Saved entries:
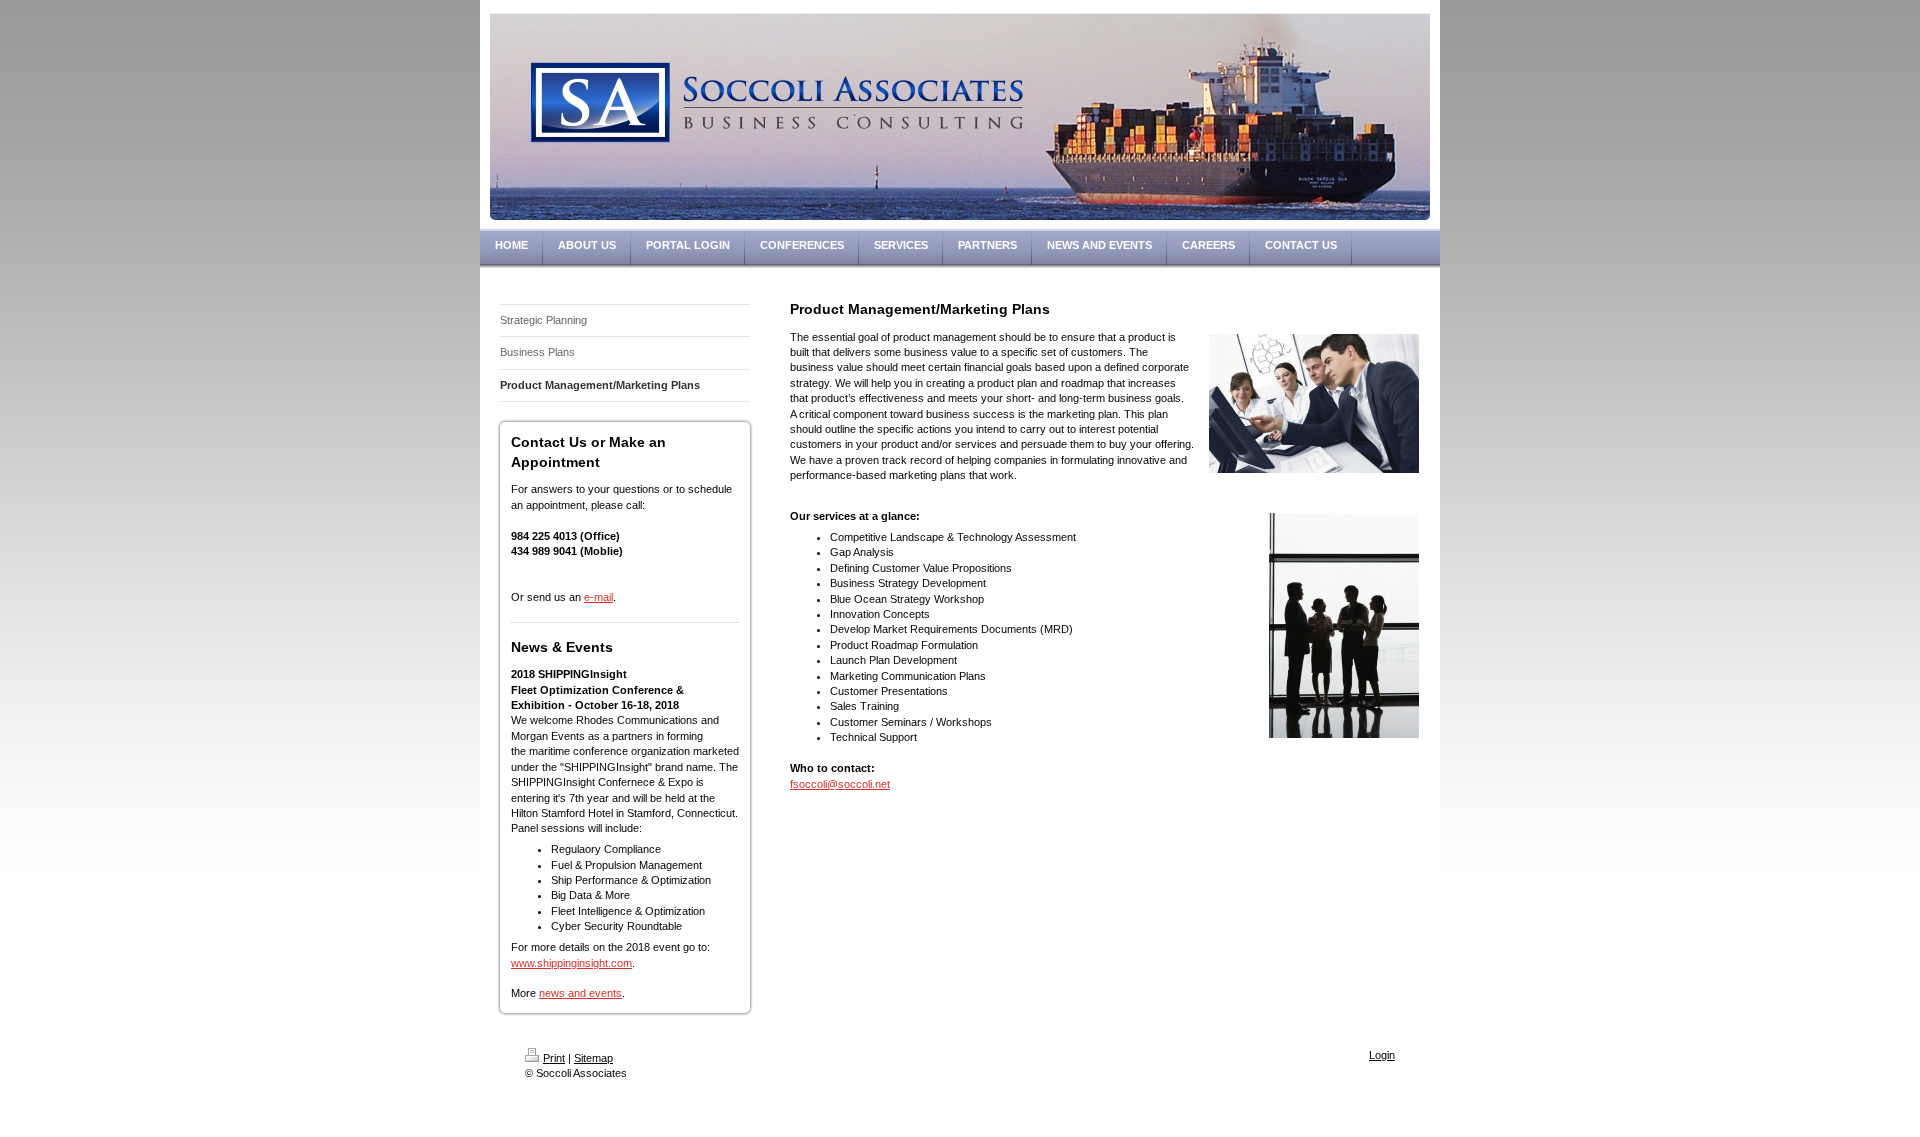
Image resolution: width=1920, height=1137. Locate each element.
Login (1382, 1055)
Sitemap (593, 1058)
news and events (580, 993)
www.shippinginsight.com (571, 963)
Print (554, 1058)
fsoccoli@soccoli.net (840, 784)
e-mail (598, 597)
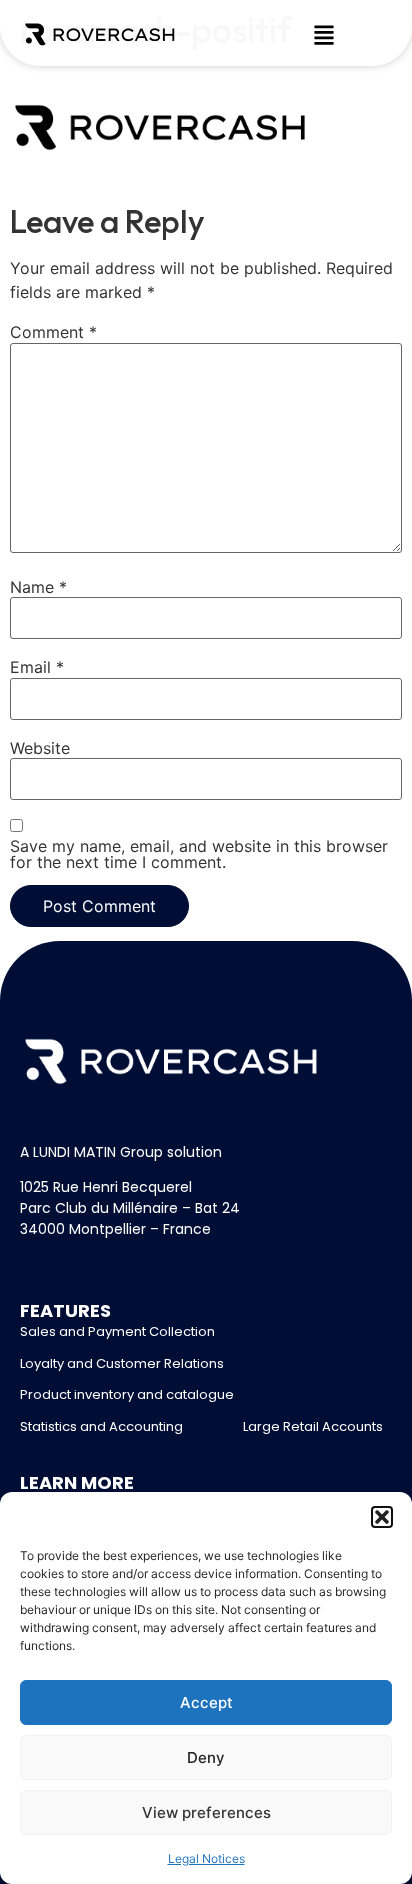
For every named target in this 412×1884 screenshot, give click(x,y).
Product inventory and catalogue (127, 1394)
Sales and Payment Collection (117, 1331)
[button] (382, 1517)
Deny (206, 1757)
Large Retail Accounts (313, 1426)
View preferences (206, 1812)
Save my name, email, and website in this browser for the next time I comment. (199, 854)
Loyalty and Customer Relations (122, 1363)
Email (37, 667)
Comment (53, 332)
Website (40, 748)
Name (38, 587)
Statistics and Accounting (101, 1426)
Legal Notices (206, 1858)
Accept (206, 1702)
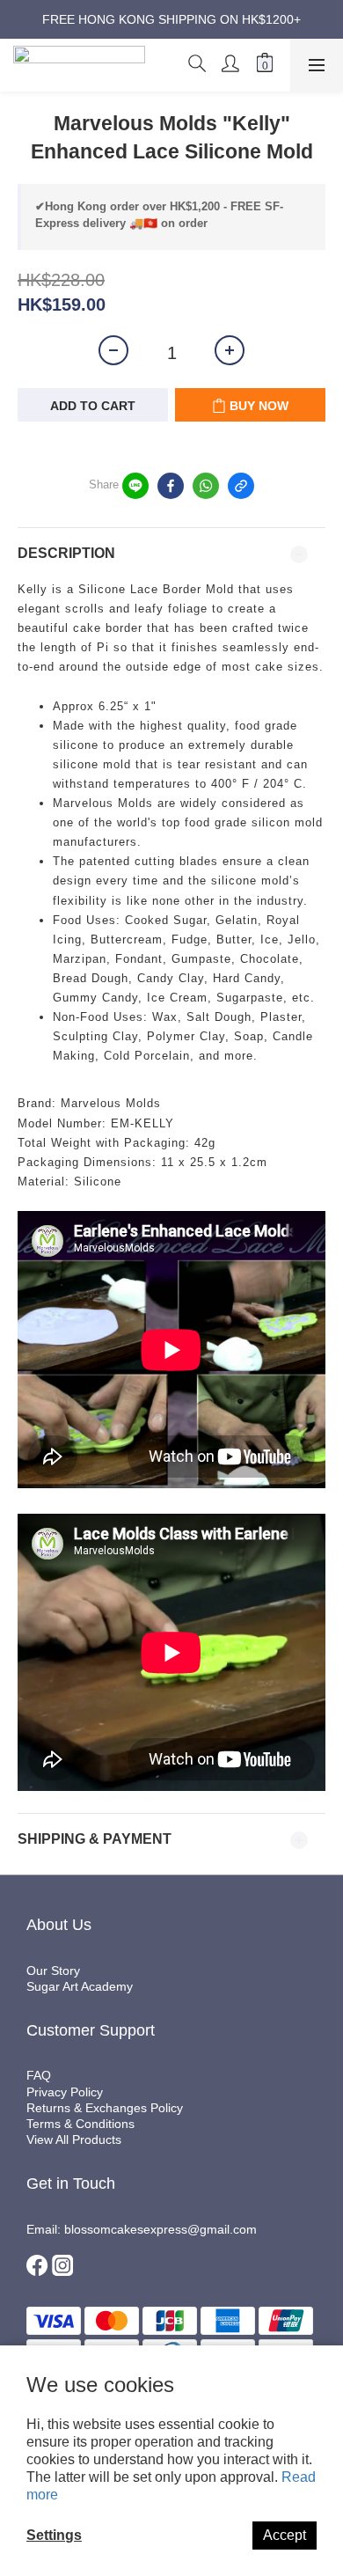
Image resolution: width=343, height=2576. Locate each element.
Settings (54, 2535)
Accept (284, 2535)
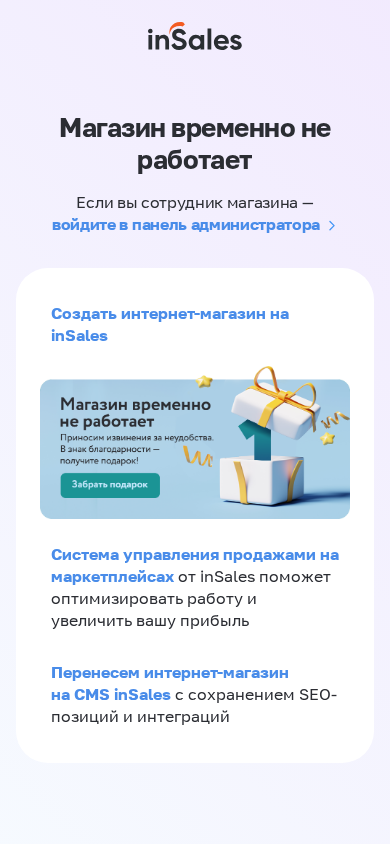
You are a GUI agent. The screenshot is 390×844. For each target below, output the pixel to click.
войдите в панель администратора (186, 224)
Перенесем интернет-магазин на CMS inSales (170, 683)
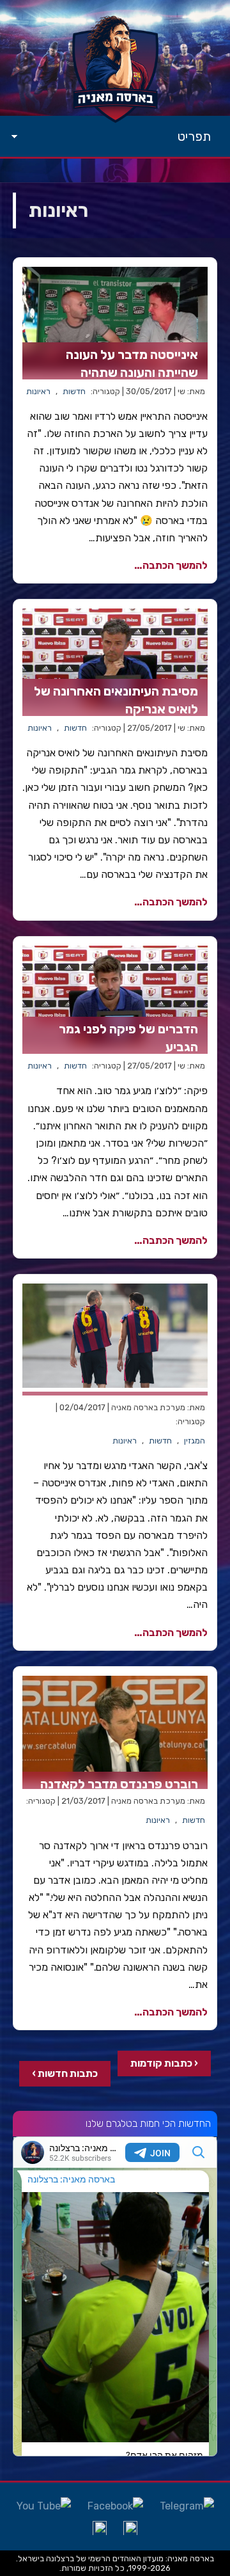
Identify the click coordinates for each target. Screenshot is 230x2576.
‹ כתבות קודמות (164, 2063)
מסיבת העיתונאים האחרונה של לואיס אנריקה (116, 700)
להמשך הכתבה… (171, 565)
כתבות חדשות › (65, 2073)
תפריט (194, 136)
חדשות (74, 391)
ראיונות (38, 391)
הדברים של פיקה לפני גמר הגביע (128, 1037)
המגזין (194, 1440)
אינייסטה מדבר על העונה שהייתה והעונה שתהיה (132, 363)
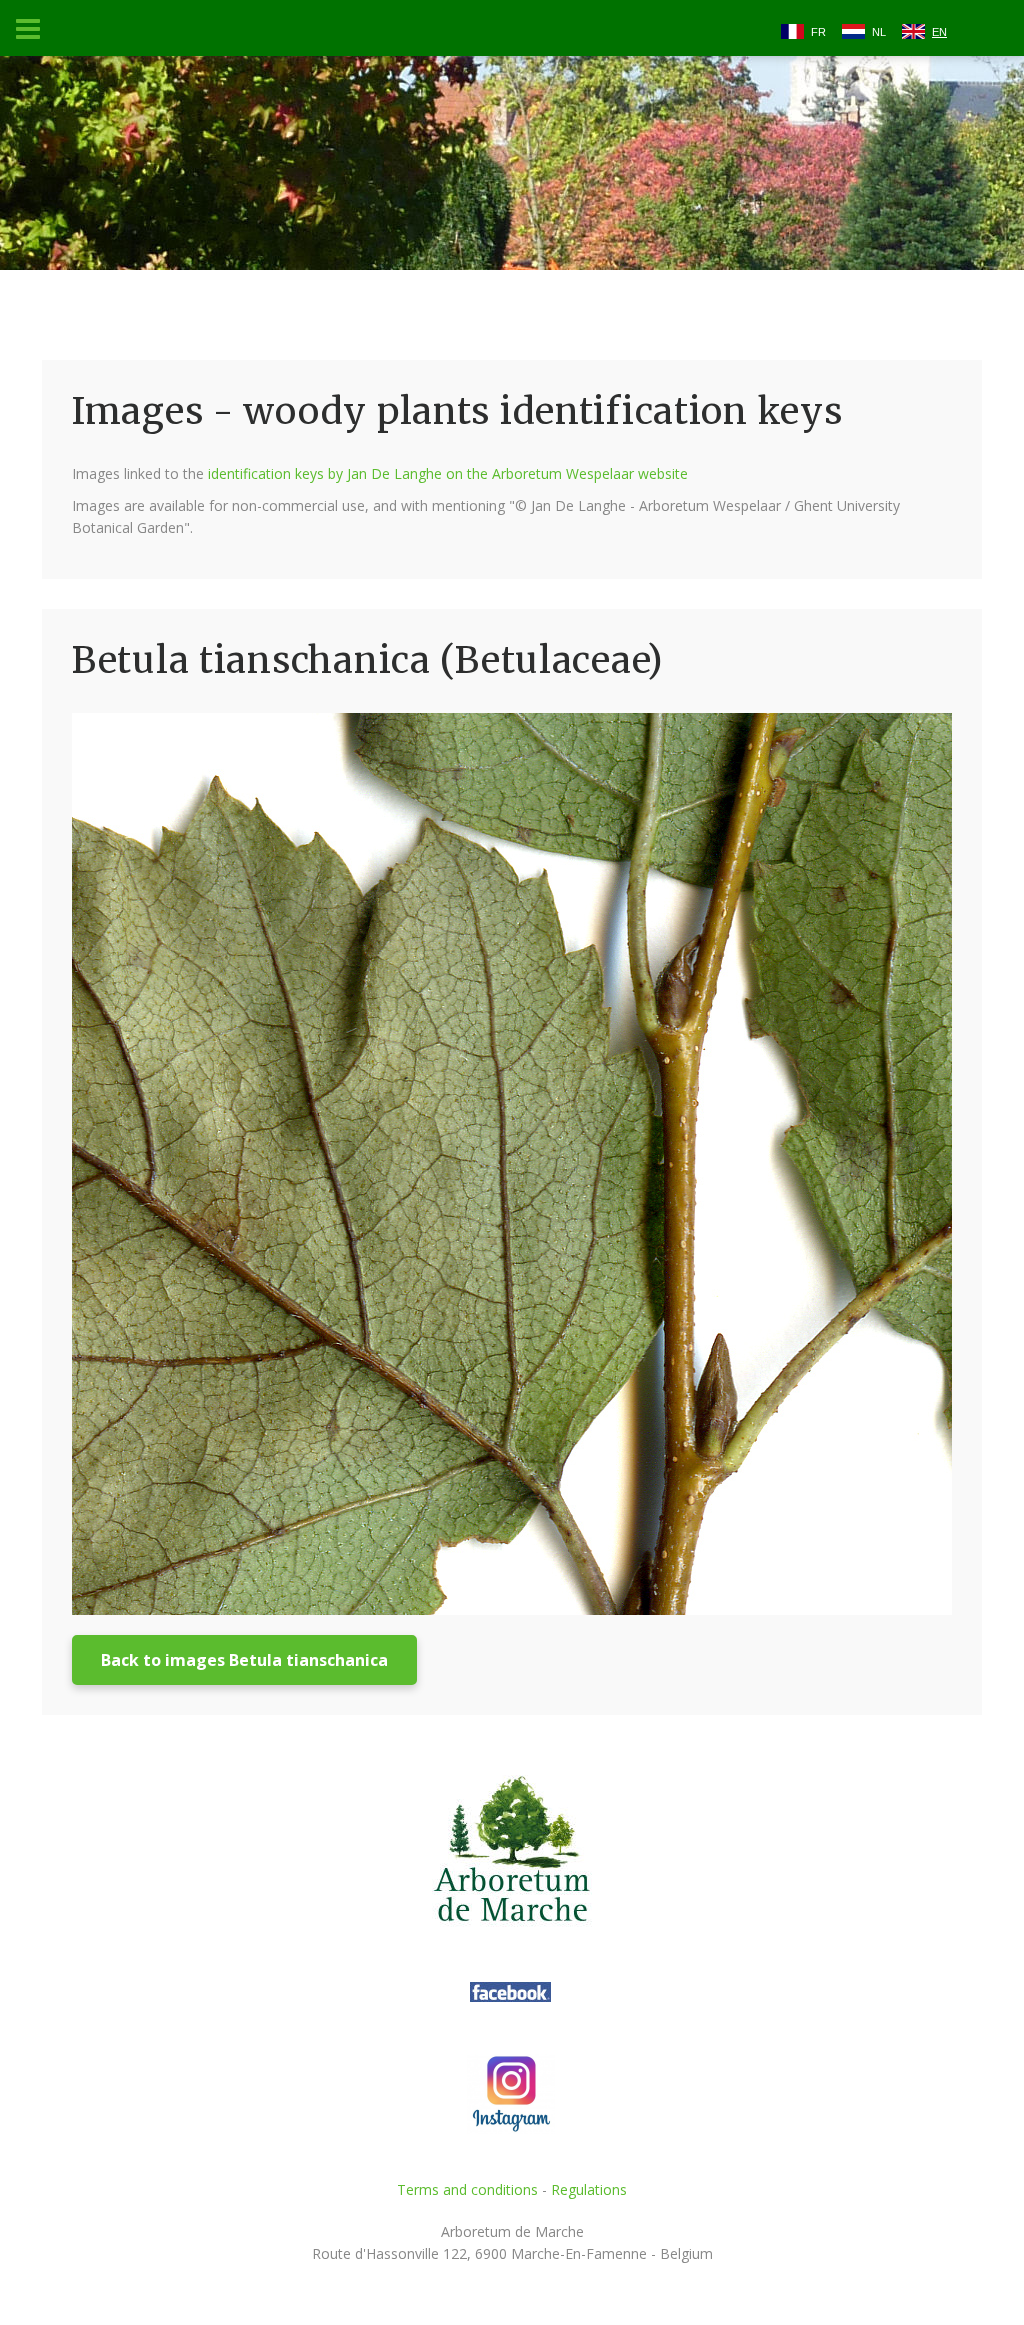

### Problem:
Find each line in the records above that contains "width", and copy it.

### Task solution:
Image resolution: width=1920, height=1137. Locate each element.
Image resolution: width=343, height=2576. Locate each element.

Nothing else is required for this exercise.